Patients with ATCCS usually have improvements in neurologic function with good outcomes. Early physical and occupational therapy should focus on maintaining remaining motor function and improving lower extremity and core muscle strength. This will allow earlier ambulation despite the more severe upper extremity symptoms preventing the use of assistive devices for ambulation.6 During their recovery, patients may experience complications such as spasticity and neuropathic pain. Neurologic improvement and positive outcomes are associated with high level of education, young age at injury, higher ASIA score at admission, no comorbidities, and no spasticity.3 While recovery is slow and patients may initially worsen during the first week, long-term prognosis is good with neurologic function improving over months to a year.

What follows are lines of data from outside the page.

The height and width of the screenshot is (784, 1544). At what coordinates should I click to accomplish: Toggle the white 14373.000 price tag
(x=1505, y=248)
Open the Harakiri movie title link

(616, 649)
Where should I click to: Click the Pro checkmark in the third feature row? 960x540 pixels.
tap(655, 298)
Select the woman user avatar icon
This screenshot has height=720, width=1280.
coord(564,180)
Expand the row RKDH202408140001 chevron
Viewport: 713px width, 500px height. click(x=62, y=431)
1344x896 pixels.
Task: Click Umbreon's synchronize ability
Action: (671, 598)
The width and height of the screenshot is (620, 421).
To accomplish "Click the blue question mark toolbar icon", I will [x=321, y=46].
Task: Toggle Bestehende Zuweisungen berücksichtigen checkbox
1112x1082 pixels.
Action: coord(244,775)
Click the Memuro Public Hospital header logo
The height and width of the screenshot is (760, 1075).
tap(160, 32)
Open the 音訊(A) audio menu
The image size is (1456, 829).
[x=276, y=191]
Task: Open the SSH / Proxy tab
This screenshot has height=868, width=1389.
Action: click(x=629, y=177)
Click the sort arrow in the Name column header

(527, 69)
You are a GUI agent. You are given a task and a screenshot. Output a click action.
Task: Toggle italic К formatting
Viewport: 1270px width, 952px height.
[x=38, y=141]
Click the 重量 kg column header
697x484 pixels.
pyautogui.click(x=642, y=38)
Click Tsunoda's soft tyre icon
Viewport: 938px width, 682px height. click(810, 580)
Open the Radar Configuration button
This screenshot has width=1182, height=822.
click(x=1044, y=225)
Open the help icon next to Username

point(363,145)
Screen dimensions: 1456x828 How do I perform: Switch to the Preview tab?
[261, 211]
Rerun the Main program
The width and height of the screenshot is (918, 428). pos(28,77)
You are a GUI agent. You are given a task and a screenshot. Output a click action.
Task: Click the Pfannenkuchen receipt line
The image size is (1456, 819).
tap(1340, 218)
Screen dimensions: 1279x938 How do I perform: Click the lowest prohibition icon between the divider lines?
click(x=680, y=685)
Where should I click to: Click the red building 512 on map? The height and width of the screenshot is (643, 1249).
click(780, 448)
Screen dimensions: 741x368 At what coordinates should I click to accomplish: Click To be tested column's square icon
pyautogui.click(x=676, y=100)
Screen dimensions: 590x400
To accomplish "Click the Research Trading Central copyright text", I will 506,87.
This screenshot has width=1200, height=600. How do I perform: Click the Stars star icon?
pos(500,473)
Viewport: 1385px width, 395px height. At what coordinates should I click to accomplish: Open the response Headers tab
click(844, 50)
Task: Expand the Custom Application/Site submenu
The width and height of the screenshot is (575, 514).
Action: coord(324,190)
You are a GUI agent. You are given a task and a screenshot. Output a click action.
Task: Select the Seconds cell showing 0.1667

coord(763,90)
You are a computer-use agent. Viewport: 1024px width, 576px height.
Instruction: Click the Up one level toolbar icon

- ATCCS has a bimodal distribution and is the most common of the spinal cord injury syndromes
- Patients with concerning neurologic findings after a trauma should undergo MR
- Patients should be admitted to the ICU and evaluated by neurosurgery
- Patients should be fluid resuscitated and vasopressors used to maintain a MAP of 85 to 90 mmHg
- ATCCS improves with time and patients typically have neurologic recovery with good outcomes
- Aarabi B, Hadley MN, Dhall SS, et al. Management of Acute Traumatic Central Cord Syndrome. Neurosurgery 2013;72:195–204.
- Singh AP. What Is ASIA Score and How It Helps In Classification of Spinal Injury [Internet]. Bone and Spine. 2017 [cited 2017 Nov 25];Available from: http://boneandspine.com/what-is-asia-score-and-how-it-helps-in-classification-of-spinal-injury/.
- Molliqaj G, Payer M, Schaller K, Tessitore E. Acute Traumatic Central Cord Syndrome: A Comprehensive Review. Neurochirurgie 2014;60(1-2):5–11.
- McKinley, W, et al. “Incidence and Outcomes of Spinal Cord Injury Clinical Syndromes.” Journal Spinal Cord Medicine, vol. 30, no. 3, 3 Jan. 2007, pp. 215–224., Accessed 1 Dec. 2017.
- Anderson KK, Tetreault L, Shamji MF, et al. Optimal Timing of Surgical Decompression for Acute Traumatic Central Cord Syndrome: A Systematic Review of the Literature. Neurosurgery 2015;77:S15–32.
- Stobart Gallagher MA, Gillis CC. Central Cord Syndrome. StatPearls [Internet] 2017 [cited 2017 Nov 12];Available from: https://www.ncbi.nlm.nih.gov/books/NBK441932.
- Bracken MB. Steroids for acute spinal cord injury. Cochrane Database of Systematic Reviews 2012.
- Hurlbert RJ, Hadley MN, Walters BC, et al. Pharmacological Therapy for Acute Spinal Cord Injury. Neurosurgery 2013;72(3):93–105.
- Fehlings MG, Vaccaro A, Wilson JR, et al. Early versus delayed decompression for traumatic cervical spinal cord injury: results of the Surgical Timing in Acute Spinal Cord Injury Study (STASCIS). PLoS One 2012;7(2).
- Saadeh YS, Smith BW, Joseph JR, et al. The impact of blood pressure management after spinal cord injury: a systematic review of the literature. Neurosurgical Focus 2017;43(5).